With our XGB model object, we can then plot our feature importances using a built-in method. This is similar to the feature importances found in sklearn.

In [None]:
xgb.plot_importance(final_xgb_model)

This will tell us which features were most important in the series of trees. The `**fnlwgt**` feature seems to have the most importance. Filing `capital_gains` was also important, which makes sense given that only those with greater incomes have the ability to invest. `race` and `sex` were not as important.

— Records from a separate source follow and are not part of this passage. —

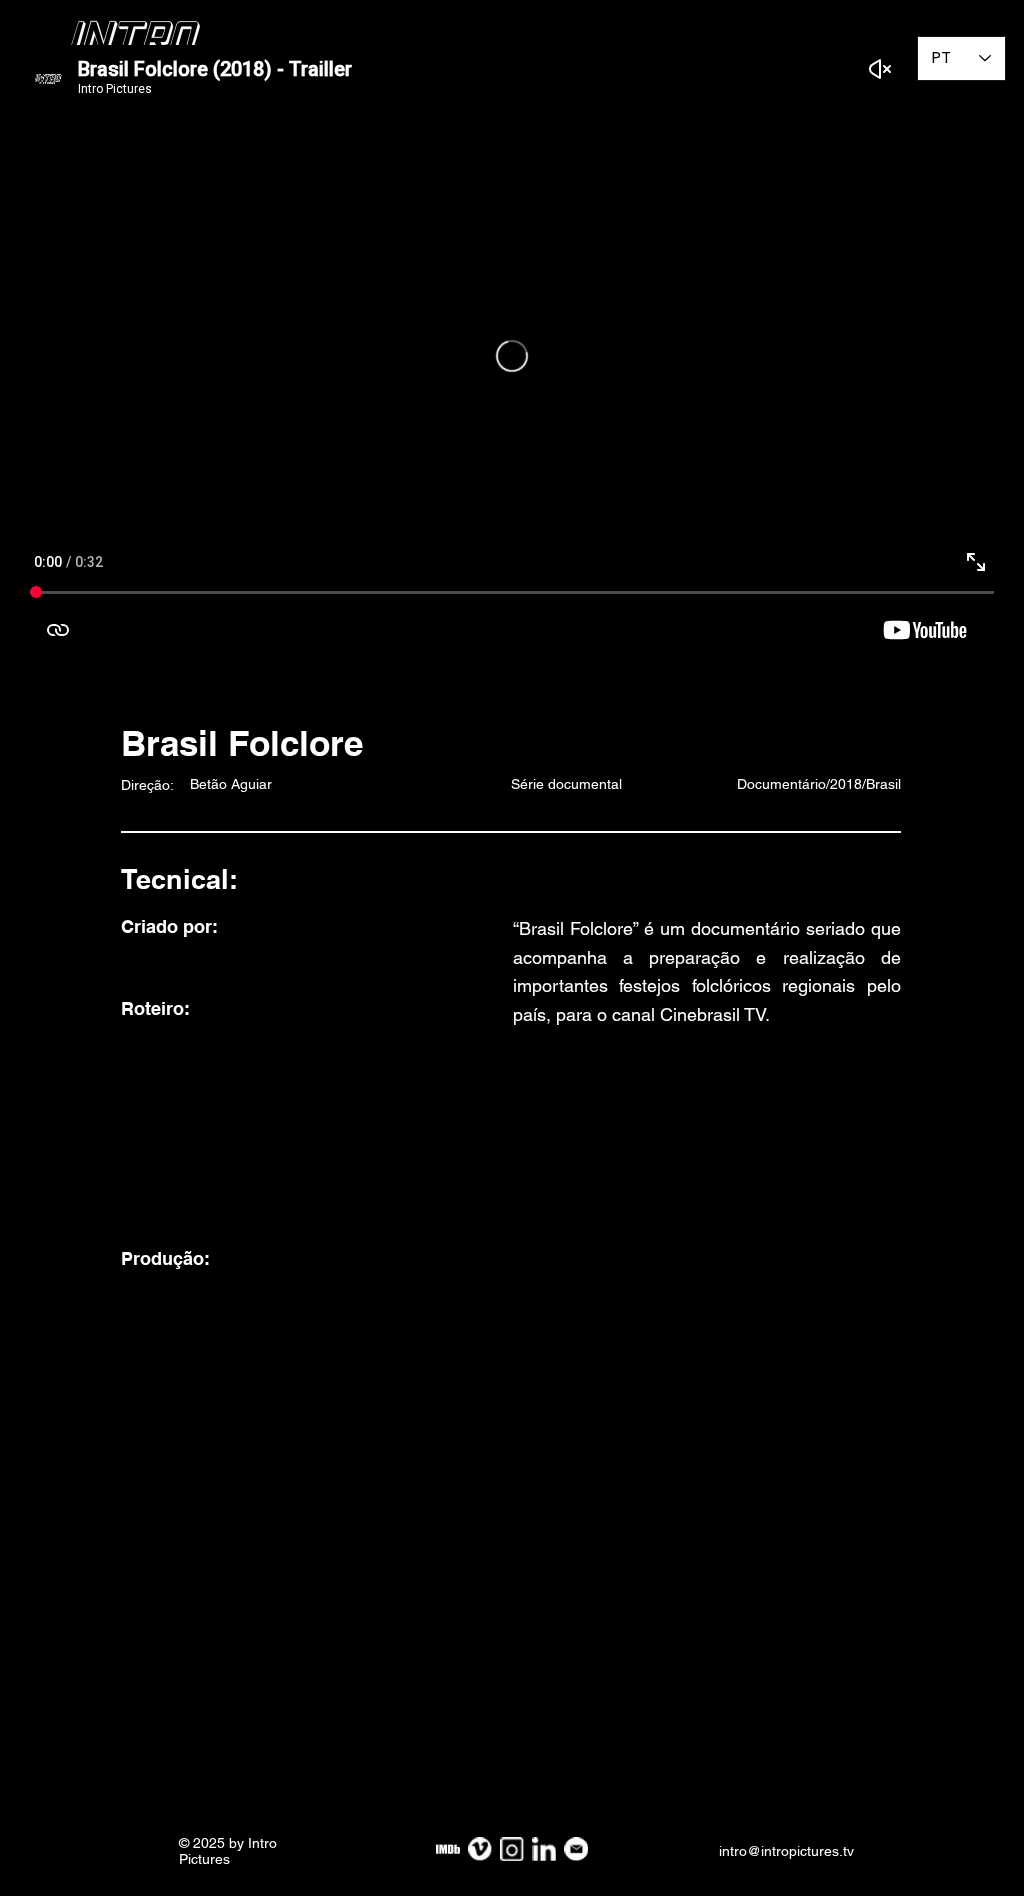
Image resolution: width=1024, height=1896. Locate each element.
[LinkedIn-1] (544, 1849)
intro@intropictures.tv (786, 1851)
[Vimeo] (480, 1849)
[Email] (576, 1849)
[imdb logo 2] (448, 1849)
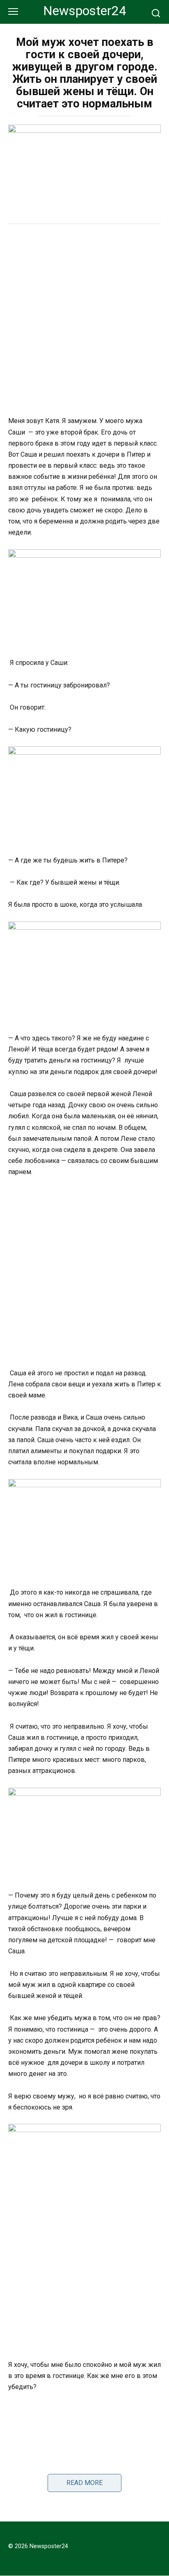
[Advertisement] (84, 321)
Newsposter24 (84, 10)
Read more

### Analyzing Performance on Test Data


The model has now been tuned using cross-validation grid search through the sklearn API and early stopping through the built-in XGBoost API. Now, we can see how it finally performs on the test set. Does it match our CV performance? First, create another DMatrix (this time for the test data).

In [None]:
testdmat = xgb.DMatrix(final_test)

In [None]:
y_pred_prob = final_xgb_model.predict(testdmat) # Predict using our testdmat
y_pred_prob

You can see that the predict function for XGBoost outputs probabilities by default and not actual class labels. To calculate accuracy we need to convert these to a 0/1 label. We will set 0.5 probability as our threshold.

In [None]:
y_pred[y_pred_prob > 0.5] = 1
y_pred[y_pred_prob <= 0.5] = 0
y_pred

In [None]:
from sklearn.metrics import accuracy_score

Now we can calculate our accuracy.

In [None]:
accuracy_score(y_pred, y_test), 1-accuracy_score(y_pred, y_test)

In [None]:
from sklearn.metrics import confusion_matrix
confusion_matrix(y_test, y_pred)


In [None]:
tn, fp, fn, tp = confusion_matrix(y_test, y_pred).ravel()
tn, fp, fn, tp

In [None]:
from sklearn.metrics import classification_report
print(classification_report(y_test, y_pred))

###  Summary
In this post, we explored some of the basic functionality involving the XGBoost library. We also learned how it works and why it performs faster than other gradient boosting libraries do. As a test, we used it on an example dataset of US incomes, beating the performance of other documented models for the dataset with very little effort. We were also able to investigate feature importances to see which features were influencing the model most.We also measured the performance of our XGB Binary Classier using various metrics avaliable in sklearn.